Plain Air: Sketches from Winesburg, Indiana

  • By Michael Martone
  • Baobab Press
  • 196 pp.

This collection invites comparison to that other Winesburg, with surprising results.

Plain Air: Sketches from Winesburg, Indiana

The reader coming to Michael Martone’s work for the first time may be inspired to question the nature of what makes a story — that is, to ask whether all the things we often include in the definition of “short story” (such as plot, character development, setting, and dialogue) are really requisites.

That’s the reaction, or confusion, the author evidently seeks to engender. He’s made a career for 40-plus years as a writer of fiction, poetry, essays, and other literary forms that may not, strictly speaking, have a name, of seeing what he can leave out, what he can get away with, and what tricks he can pull out of his hat.

§ DATA:
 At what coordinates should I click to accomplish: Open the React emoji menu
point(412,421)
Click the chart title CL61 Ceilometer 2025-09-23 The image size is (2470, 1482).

§ BRIEF A: Please sum up the review of Plain Air in two sentences.
§ BRIEF B: Go on with the review of Plain Air from its final sentence.

§ WRITTEN RESPONSE A: The review presents Plain Air: Sketches from Winesburg, Indiana, a 196-page collection by Michael Martone from Baobab Press, as a book that invites comparison to that other Winesburg, with surprising results. It says first-time readers may question whether plot, character development, setting, and dialogue are really required in a short story, a reaction Martone evidently seeks after 40-plus years of writing to see what he can leave out and get away with.

§ WRITTEN RESPONSE B:
In Plain Air: Sketches from Winesburg, Indiana, Martone immediately removes the question of whether his new book consists of stories; as its subtitle states, he offers here sketches. Each (except the last) is a page or two long. Most are headed with the name and another identifier of a local narrator or subject: “Susan App, Truancy Secretary”; “Maurice Milkin, Eraser Carver.” Others are titled for businesses (“The Winesburg Moist Towelette Company”), features (“The Snow Fences of Winesburg”), or simply “Things.” Just down the road from Fort Wayne, Martone’s fictional Winesburg is “the epicenter of the flyover country.” 

The time is now, probably — one sketch concerns the “Google Street View Camera Operator, Forrest Norton” — but the entire narrative has a bit of a mid-20th-century feel, what with its references to the Fuller Brush Man, aluminum ice-cube trays, and elderly librarian Margaret Wiggs, who, after closing, dims the lights and fondles her old ink-stained due-date stamp.

The danger with stories — sketches — like these (such as the one referencing Winesburg’s annual “Dental Floss Days” festival) is that they can encroach on Lake Wobegon. But readers who used to grind their teeth at the faux folksiness of a certain public-radio curmudgeon need not fear. Martone writes with wit and intelligence (even slyly referencing Keats and Hemingway), and his town and its denizens are endearing.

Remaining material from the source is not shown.